* _記事_:
◇ ◇ ◇ ◇ ◇ ◇ ◇

2010/10/21

怪談

今日、職場で唐突に同僚からパッケージをはがしたDVDを「見る?」と。
中身を見ると、黒沢清監督の「CURE」。最近、ホラー映画を全然見てなかったので、怖いもの好きな同士を見つけたみたいで嬉しかった。

で、話は変わるけど、あー、この怪談ダメだなーと思うパターンって結構似通ったものが多い気がするのでちょこちょこまとめていきたいなと。
  • それは絶対に夢や幻ではありませんでした、という自己申告
  • 急に金縛りや体調不良に襲われた、といいつつ寝てなかったとか落ち込んでたとか告白してしまう
  • こういうものを見るのは初めてではないので…という謎な一文
結局、客観的な「事実」を強調されたり、よく見る私が言うのだから「間違いない」と言われても、お話の面白さとは関係ないよ、ということなのかな。

自分が、怪談が好きなのは、その突拍子もなさや、オチのない終わり方に、他の創作物では出せないユニークなストーリーとか、まるで豆腐をナタで切るような静かな狂気を感じるから惹かれるのです。

いろいろ書きたいけど、まとめきれない…
おすすめを2冊あげて、今日はオシマイ。

meido.jpg
絵本。金井田英津子さんの絵が素晴らしい!

kaidantureturegusa.jpg
「見える」側からのよもやま話。対談形式で臨場感たっぷり。
挿画は単行本のほうが断然好み。ブックデザインはコズフィッシュ。

さて、いつ 「CURE」見よう。

2010/09/16

モニタとプリントアウト

読みやすさと理解は相反?:電子書籍への提言 | WIRED VISION
を読んで。

この記事では、電子書籍に対して理解しやすくするために、
読むことを「難しく」する機能が欲しいと思う。例えば、フォントをわざと変えたり、画面のコントラストを下げたり、白黒を反転させたりといった機能

を追加することを提言している。

画面上では間違いが無いように見える文章も、実際にプリントアウトしてみると間違いを発見しやすい


という経験から、それは

紙の上では、慣れていないことから少し緊張が与えられるため、読むことに意識化する


からじゃないかと言っているのだけど…

つまり、電子書籍(この場合Kindle)では、読みやすすぎて、内容に意識を集中できず読み飛ばしているのでは、と仮説を立てて最初の提言に至るのだけど、そうかなあ。

プリントアウトすると間違いを発見しやすいというのは、すごく分かる。
ただ、「慣れていないことから少し緊張が与えられる」っていうのはどうなんだろう。

Kindleを使ったことがないから、そこは分からないけどPCのモニタに限って言えば、広さと距離の問題な気がする。

モニタで見る文字は、スケーラブルでスクロールも自在。どこまでも広がって、どこまでも近づける(制限もあるけど。たとえば6400%まで…とか)。プリントアウトすると、それがビシッと固定されるから、“見る”ことにフォーカスできるような気がするんだけどな。

なんか、あまりに違和感があったので思わずポストしてしまった。そんなにKindle読みやすいのかな。

◇ ◇ ◇ ◇ ◇ ◇ ◇

* _提供資料_:
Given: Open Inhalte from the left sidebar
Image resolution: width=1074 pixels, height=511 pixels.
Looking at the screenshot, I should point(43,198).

◇ ◇ ◇ ◇ ◇ ◇ ◇

* _課題 1_:
怪談と電子書籍の記事について、次の(a)〜(c)が記事の内容と一致するかどうかを「はい」か「いいえ」で答え、判断の根拠となる記事の文言をそのまま引用すること。
(a) 同僚が見せたDVDは黒沢清監督の「CURE」だった。
(b) 筆者はKindleを使ったことがある。
(c) 筆者は、プリントアウトすると間違いを発見しやすいという点に納得していない。
* _課題 2_:
怪談と電子書籍の記事を、最後の一文の後から書き継ぐこと。
この資料は記事とは別の出典から取ったものである。

* _回答 1_:
(a) はい。「中身を見ると、黒沢清監督の「CURE」。」
(b) いいえ。「Kindleを使ったことがないから、そこは分からないけど」
(c) いいえ。「プリントアウトすると間違いを発見しやすいというのは、すごく分かる。」

* _回答 2_:
2010/09/14

Staff BENDA BiLiLi

週末に、渋谷のイメージフォーラムで、「Staff BENDA BiLiLi」を観てきた。

staff-benda-bilili.jpg

細かいことはオフィシャルサイトで載っているので省くけれど、本当に力強く歌う姿に勇気づけられた。
まず予告の「ペルシャ猫を誰も知らない」で涙ぐんでしまい、冒頭の「Tonkara(ボール紙)」ですでにボロ泣き。

オレはかつてボール紙の上に寝ていたが
ツキに恵まれてマットレスを買った
同じことが起こりえるんだ、お前にも、彼にも、彼らにも
人間に「再起不能」なんてことは絶対ない
お前にもチャンスが予告なしに訪れる可能性もある
人生に「遅すぎる」なんてことは絶対ない
いつの日かオレも一花咲かせるから

ひとりの人間の人生についてとやかく言っちゃいけない
誰も自分でその人生を選んだわけじゃないから
マカラからやってきた子供の人生についてとやかく言っちゃいけない
誰も自分でその人生を選んだわけじゃないから


カッコよすぎるよ。その歌も歌詞も、改造自転車のチョッパー風車椅子も。
特に自分で発明した(ホントに? 凄すぎる!)一弦ギターを寡黙に弾くロジェが、パリのフェスで演奏した「クルナ団」についての歌で披露するボーカルが素晴らしすぎてボロ泣き。

いい映画でした。

蛇足ながら、渋谷のイメージフォーラムって、大学の時出会ったかわなかのぶひろさんと、大山慶さんのイメージが強くあって、なんとなく玄人向けなイメージで足が向かなかったけど、面白そうな映画がいっぱいかかっててもっと行きたいなーと思ったのでした。

2010/09/08

軍隊

世界の軍隊のリクルート用CFいろいろ。
この脳天気さ、びっくりする。

特にウクライナ。短絡的すぎるだろ。



元のページはここ。観切れないくらいあります。

The Best Military Recruitment Commercials From Around The World

2010/09/07

閉店

バーンズ・アンド・ノーブル(Wikipedia)が閉店を決めたそうだ。

driven out by high rents, the company announced on Monday.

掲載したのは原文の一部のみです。